さて、いよいよAGPをサポートするIntelのPentium II用チップセット「440LX」の発表が近づいてきたらしく、関連の記事が増えてきたが、そのなかで目を引いたのがこれ。「Micron designs own core logic chip to boost workstation」(InfoWorld,8/14)では、米Micron Electronics社が、PCワークステーション用には440LXを採用せず、自社のチップセット「Samurai」(!)を搭載するという。これは月曜に発表する予定らしいが、最大の特徴は64ビット/66MHzのPCIバスを採用したこと。今のPC用のPCIバスは32ビット/33MHz。

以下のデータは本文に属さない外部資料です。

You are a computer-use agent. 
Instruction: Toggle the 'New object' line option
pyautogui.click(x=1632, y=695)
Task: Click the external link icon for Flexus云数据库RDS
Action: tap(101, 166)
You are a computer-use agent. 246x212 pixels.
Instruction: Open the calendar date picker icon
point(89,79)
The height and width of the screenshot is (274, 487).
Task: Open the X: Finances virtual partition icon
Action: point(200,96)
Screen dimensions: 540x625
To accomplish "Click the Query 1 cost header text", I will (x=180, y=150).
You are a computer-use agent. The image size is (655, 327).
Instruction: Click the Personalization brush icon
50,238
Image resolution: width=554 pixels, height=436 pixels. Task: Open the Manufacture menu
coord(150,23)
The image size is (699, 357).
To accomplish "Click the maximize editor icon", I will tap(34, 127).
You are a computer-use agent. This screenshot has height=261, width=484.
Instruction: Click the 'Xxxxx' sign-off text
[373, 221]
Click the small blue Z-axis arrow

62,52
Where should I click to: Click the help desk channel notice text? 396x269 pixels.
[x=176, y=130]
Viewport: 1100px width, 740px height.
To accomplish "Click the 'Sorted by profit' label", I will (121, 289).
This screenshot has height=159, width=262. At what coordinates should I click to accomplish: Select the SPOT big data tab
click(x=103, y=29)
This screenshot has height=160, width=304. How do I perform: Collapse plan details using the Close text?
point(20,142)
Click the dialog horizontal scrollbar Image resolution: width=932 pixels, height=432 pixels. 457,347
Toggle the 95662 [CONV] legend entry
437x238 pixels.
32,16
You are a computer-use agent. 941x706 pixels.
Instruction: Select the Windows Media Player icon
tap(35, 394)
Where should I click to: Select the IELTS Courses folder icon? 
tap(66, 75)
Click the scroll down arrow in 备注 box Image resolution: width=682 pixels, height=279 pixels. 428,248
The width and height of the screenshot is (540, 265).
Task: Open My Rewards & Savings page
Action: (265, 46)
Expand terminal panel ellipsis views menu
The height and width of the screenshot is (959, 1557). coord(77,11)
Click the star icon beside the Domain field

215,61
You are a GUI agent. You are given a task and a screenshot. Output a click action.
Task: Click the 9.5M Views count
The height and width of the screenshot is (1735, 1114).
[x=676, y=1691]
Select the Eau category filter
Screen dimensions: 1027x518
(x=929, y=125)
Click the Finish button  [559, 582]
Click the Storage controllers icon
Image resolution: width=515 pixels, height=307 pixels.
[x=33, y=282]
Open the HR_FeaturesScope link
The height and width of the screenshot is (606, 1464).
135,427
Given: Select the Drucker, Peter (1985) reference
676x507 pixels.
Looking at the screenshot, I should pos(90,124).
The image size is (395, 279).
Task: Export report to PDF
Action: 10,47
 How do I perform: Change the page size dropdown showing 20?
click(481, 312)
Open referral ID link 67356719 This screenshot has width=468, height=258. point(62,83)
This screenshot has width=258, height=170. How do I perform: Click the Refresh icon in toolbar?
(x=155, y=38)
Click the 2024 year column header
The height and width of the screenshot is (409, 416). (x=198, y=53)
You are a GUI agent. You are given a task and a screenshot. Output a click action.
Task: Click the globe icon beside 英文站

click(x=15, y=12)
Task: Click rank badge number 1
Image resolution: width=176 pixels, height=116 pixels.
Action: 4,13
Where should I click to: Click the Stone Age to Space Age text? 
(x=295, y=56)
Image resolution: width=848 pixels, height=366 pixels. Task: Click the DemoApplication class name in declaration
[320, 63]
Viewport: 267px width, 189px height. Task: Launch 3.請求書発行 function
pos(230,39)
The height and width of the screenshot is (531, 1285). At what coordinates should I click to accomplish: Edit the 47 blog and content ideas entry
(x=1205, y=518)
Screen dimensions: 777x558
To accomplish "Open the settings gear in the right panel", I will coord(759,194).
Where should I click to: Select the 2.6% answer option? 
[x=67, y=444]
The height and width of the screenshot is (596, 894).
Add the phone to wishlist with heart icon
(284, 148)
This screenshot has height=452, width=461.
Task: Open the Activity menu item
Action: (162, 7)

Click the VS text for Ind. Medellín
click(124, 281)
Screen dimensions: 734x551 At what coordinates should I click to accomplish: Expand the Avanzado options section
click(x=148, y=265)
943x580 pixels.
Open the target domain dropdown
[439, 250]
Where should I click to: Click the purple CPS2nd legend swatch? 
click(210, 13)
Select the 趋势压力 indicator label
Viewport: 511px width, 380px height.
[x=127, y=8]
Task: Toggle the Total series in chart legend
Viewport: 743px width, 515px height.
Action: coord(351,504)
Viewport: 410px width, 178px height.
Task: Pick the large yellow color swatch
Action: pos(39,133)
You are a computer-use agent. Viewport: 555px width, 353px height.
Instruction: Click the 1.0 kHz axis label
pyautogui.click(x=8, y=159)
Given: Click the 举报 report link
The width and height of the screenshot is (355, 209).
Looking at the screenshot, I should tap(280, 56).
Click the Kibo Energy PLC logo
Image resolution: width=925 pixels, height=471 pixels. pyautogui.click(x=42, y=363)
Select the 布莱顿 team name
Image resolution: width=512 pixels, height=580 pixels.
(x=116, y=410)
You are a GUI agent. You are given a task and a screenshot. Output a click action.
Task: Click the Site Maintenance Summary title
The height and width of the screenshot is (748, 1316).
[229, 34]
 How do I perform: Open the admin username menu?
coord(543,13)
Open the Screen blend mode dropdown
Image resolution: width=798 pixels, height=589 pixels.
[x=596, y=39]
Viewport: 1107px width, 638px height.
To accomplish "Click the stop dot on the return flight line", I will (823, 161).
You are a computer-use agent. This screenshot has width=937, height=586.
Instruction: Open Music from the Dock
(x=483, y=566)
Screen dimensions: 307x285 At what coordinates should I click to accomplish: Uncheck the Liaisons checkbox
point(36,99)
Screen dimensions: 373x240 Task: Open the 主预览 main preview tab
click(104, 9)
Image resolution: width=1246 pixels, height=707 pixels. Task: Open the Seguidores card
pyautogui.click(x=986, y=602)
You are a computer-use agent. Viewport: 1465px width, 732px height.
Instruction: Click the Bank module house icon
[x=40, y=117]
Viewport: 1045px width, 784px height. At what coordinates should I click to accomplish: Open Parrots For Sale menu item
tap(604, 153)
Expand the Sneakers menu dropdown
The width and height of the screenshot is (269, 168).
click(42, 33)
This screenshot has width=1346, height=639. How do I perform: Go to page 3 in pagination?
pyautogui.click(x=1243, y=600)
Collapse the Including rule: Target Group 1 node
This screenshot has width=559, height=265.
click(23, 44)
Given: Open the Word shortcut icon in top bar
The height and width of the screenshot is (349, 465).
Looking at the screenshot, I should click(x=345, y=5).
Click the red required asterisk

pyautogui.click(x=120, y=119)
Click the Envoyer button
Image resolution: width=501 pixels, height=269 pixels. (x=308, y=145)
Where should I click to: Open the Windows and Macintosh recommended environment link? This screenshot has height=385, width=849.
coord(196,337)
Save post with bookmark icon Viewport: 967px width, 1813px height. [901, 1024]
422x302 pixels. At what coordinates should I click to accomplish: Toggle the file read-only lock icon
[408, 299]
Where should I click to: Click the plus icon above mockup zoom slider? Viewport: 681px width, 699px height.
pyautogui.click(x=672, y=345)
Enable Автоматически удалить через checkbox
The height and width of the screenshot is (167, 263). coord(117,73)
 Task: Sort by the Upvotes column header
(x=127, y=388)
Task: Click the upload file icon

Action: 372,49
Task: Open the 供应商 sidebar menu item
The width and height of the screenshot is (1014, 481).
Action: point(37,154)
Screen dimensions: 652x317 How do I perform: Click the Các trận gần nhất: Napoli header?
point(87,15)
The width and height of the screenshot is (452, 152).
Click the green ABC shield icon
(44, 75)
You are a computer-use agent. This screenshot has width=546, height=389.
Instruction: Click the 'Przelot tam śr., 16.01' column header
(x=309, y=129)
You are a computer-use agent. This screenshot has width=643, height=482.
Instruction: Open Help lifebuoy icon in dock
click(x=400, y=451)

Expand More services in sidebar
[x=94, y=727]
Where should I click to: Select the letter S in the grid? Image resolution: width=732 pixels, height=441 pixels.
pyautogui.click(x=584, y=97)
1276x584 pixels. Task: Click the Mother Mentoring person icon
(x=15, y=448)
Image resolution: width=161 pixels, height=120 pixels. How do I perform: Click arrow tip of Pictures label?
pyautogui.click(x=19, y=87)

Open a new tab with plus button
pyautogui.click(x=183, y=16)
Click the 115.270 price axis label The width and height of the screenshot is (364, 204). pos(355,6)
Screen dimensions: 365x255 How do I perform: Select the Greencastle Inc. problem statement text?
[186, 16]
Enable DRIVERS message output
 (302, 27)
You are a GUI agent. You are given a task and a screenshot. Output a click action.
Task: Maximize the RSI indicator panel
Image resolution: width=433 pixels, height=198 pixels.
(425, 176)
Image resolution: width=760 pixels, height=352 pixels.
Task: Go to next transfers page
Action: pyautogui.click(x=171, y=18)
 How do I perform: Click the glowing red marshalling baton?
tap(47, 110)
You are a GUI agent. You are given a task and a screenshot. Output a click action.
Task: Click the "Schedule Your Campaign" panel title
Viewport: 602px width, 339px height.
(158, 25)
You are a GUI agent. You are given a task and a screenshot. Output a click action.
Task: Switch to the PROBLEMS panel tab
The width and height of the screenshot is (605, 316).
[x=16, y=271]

「PC OEMs roll own core logic for NT systems」(Electronic Engineering Times)によると、SamuraiのPCIバスは実効レートが400MB/secなのに対して、現行のPC用PCIバスは80MB/secで、格段のパフォーマンスアップになるという。ようは、AGPだとグラフィックスのボトルネックは回避できるけれど、今どんどん増えてきているI/Oの負担はグラフィックスの分だけしか減らないので、解決にならないのだそうだ。また、AGPが当初はWindows NTでサポートされないことも、PCワークステーションで440LXを採用する意味がない大きな理由だという。
さて、先々週の大騒動のあと、米Apple Computer社の事実上のリーダーになったジョブズ氏は、さっそく先週火曜日にAppleの社員たちに経営改善策を示したメモを送ったらしい。「Memo From Jobs: The Perks Have Peaked」(Los Angeles Times,当該記事はすでにリンクされていない)によると、まず社員に対してApple Computer株のストックオプションを増やし、幹部に対しては現金のボーナスは止めてストックオプションに代えるという。ようは、みんなでがんばれば株価があがってお金持ちになるという、鼓舞策だ。その一方で、10時間以内の飛行ならエコノミークラスを使うとか、これまで実施されていたサバティカル(大学などにある長期有給休暇)制度も廃止するという。それから、幹部向けの特別な退職金制度も廃止したそうだが。「Jobs shakes Apple employee benefits to the core」(Computer Retail Week,8/12)によると、これはジョブズ氏がギル・アメリオ元CEOの法外な退職金に激怒したためだという。ちなみに、その額は約350万ドル。アメリオ氏に払う退職金だけで、何人レイオフしないで済むかを考えれば、それも当然か?